Joining the all-new European Micra hatch and Kicks light SUV as contenders for an Australian birth, all models would be positioned below the larger next-generation Pulsar range that is currently under development and is also expected to hit our shores.
Additionally, if the Note makes it to Australia, there is a chance that Nissan might consider importing the successor to the recently introduced Note e-Power petrol-electric hybrid that is a strong seller in Japan, as a point of difference in the hotly contested small-car class.
“Besides the Micra there’s the next Note out of Japan, European version of the Pulsar hatch, the American version of the Pulsar sedan, and then there’s the new Kicks brought to market in South America last year,” Nissan Australia managing director and CEO Richard Emery told GoAuto at the launch of the X-Trail in Melbourne late last month.
“We’ve been hugely successful with e-Note in Japan. And so it’s certainly something we’re keeping an eye on.

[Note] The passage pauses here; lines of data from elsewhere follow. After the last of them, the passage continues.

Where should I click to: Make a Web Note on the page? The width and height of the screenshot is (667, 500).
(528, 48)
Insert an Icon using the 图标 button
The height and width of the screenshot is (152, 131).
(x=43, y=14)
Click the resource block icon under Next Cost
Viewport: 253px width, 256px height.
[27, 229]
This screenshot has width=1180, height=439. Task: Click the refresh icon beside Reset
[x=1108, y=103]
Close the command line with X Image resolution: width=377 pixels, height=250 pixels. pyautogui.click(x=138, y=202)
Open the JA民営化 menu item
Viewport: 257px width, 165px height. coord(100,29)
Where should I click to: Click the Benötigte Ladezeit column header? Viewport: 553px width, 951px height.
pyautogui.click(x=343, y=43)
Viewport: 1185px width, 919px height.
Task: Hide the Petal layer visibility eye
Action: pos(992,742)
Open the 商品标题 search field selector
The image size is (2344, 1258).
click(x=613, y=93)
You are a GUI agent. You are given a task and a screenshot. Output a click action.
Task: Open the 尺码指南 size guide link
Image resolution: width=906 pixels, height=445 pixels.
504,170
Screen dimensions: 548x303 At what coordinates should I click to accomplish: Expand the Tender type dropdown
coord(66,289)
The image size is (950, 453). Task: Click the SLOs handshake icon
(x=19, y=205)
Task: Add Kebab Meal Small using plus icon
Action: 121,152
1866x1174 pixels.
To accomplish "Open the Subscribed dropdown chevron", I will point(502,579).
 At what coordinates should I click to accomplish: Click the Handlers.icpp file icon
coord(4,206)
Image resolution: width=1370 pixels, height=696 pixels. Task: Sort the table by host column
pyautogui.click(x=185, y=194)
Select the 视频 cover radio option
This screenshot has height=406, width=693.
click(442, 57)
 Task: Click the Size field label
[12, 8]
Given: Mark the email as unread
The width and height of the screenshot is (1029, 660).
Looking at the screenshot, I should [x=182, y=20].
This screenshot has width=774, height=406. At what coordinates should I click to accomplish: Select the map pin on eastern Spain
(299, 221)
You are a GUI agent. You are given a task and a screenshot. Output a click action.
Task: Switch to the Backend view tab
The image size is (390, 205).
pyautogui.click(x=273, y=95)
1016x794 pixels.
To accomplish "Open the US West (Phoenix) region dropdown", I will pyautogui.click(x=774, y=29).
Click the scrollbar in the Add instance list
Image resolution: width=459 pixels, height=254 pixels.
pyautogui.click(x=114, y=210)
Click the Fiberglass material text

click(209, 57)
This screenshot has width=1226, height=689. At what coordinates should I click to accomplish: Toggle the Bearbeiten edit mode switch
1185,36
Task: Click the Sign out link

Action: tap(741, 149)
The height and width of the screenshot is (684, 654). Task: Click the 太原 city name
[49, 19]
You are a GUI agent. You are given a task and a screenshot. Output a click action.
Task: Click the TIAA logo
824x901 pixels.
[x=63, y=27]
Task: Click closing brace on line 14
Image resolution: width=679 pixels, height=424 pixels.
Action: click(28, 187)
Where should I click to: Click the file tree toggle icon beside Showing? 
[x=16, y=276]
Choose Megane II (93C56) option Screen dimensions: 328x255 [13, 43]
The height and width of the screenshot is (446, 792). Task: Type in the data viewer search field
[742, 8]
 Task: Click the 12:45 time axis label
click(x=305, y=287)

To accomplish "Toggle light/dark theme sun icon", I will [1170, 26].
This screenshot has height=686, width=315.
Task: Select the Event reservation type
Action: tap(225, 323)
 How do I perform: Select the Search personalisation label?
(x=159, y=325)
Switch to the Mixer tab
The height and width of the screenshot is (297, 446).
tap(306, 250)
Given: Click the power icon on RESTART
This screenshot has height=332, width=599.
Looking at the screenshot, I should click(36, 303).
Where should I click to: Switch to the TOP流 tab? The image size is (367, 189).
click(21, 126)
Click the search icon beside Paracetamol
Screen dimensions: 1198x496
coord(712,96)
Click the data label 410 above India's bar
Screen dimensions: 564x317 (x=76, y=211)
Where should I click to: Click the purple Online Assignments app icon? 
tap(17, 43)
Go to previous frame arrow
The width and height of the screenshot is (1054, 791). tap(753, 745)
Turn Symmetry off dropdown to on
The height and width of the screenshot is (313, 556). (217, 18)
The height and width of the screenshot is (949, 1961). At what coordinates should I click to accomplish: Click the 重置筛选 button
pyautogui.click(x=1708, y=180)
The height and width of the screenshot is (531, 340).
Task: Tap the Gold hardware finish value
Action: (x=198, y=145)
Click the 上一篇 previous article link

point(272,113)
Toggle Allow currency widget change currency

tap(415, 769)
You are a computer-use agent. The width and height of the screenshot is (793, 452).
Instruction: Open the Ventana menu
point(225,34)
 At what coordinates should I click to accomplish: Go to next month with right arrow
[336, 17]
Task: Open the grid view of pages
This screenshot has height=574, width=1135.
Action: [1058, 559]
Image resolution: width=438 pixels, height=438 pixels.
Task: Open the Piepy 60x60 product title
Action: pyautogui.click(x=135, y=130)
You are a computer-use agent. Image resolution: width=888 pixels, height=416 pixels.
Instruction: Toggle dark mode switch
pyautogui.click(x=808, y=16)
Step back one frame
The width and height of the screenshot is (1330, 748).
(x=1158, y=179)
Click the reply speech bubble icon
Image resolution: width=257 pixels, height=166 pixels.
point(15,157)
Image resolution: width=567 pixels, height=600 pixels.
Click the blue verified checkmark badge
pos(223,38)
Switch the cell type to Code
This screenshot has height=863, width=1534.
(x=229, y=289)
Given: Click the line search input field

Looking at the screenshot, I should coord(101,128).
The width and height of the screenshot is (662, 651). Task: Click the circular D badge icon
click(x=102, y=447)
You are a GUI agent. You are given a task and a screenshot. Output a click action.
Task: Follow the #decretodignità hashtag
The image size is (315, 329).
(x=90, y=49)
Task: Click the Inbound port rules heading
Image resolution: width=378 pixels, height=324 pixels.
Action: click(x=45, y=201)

They’re at capacity with e-Note, but there is a next generation coming on that product.” However, according to Mr Emery, none of the candidates are likely to see the light of day in Australia before 2019 due to either production availability (Note) or delays in accessing the right automatic specification (Micra and Kicks, as reported in GoAuto in late March).
“Any car that’s available, we look at,” he said. “(But there are) factors at play – specification, availability, pricing, supply. For instance, the new Micra is still only available as a manual.
“There is a whole range of products that would fit between $15,000 and $25,000 to market. If I talked in an ill-disciplined approach – ‘I want a bit of all of those’ – then you finish up with some of the wrong cars.
“So we’re making sure that if we look at that market segment, we have to figure out what is the market expectation for that product over the next five years with that product, what suits, what’s coming out of the Nissan world globally and what we can make work. That’s simply the process we’re going through at the moment.
“Whether it’s 18 months or whatever, it’s too early to predict.” Slightly larger than the current Honda Jazz that it most closely aligns with packaging wise, the Note is the second version since the series debuted in 2004, and was released globally in 2013.
It is based on Nissan’s ‘V’ B-segment platform that underpins a variety of the light and small cars offered in the Renault-Nissan Alliance, including the Pulsar Hatch that was dropped from the Australian line-up next year.
The next-gen Note is likely to be unveiled in 2019, and will most likely switch to an evolved version of the V architecture shared with the latest Micra. The inclusion of the e-Power hybrid variant is part of Nissan’s stated goal to eventually switch to a 100 per cent emissions-free line-up.
The e-Note was released late last year in Japan and uses a 1.2-litre three-cylinder petrol-electric drivetrain capable of sipping 2.7 litres of fuel per 100 kilometres. Always employing the electric motor and relying completely on the internal combustion petrol engine and regenerative braking to charge the battery pack, e-Power drivetrain is set to roll out in most future Nissans moving forward, including in the Micra.
Meanwhile, it has been reported that the Micra range may be produced in Indonesia from next year, opening the door for a more competitively priced and specified version for Australia. The previous version was briefly sourced from there during 2011/2.
For now the new Micra is built at the Renault-Nissan Alliance factory at Flins-sur-Seine in France, and shares its powertrains with the closely related Renault Clio and Captur.